Required action:
Begin your copy at the line that holds "Click inside the Comment text box" and carry it through the final line of the data, writing out each line exactly and omitting pictures.
[Data extract — start]
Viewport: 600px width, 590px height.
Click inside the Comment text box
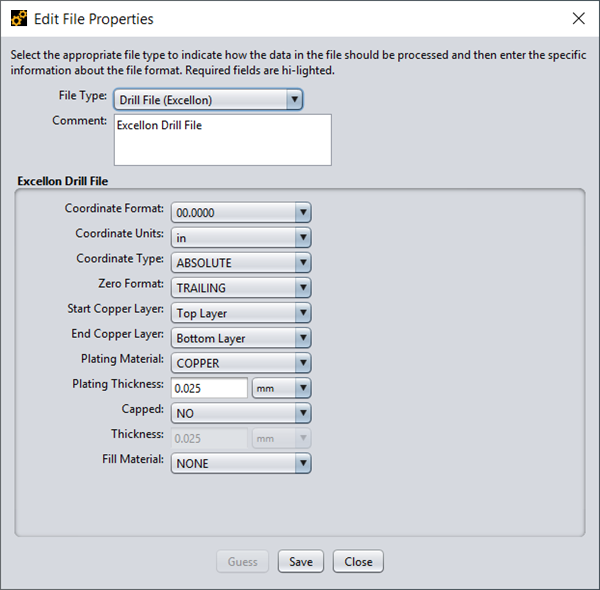(x=222, y=139)
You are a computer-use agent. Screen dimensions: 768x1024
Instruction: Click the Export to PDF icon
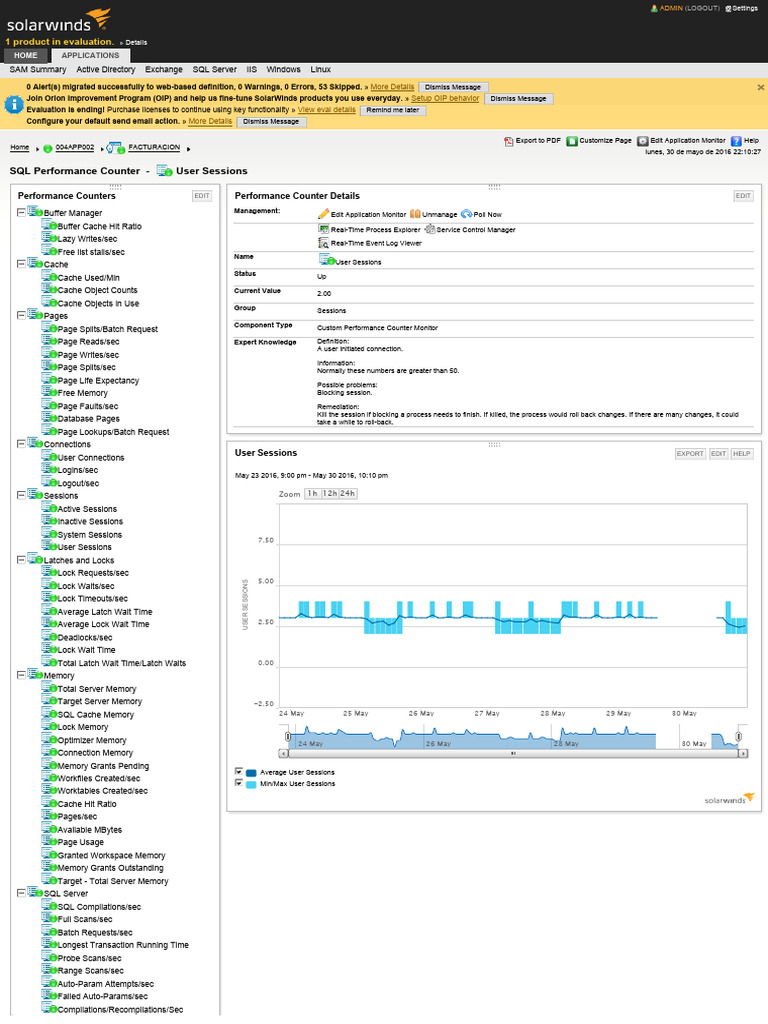(x=508, y=142)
[Data extract — finish]
Solution:
Click inside the Comment text box
(x=222, y=139)
You are a computer-use agent. Screen dimensions: 768x1024
Instruction: Click the Export to PDF icon
(x=508, y=142)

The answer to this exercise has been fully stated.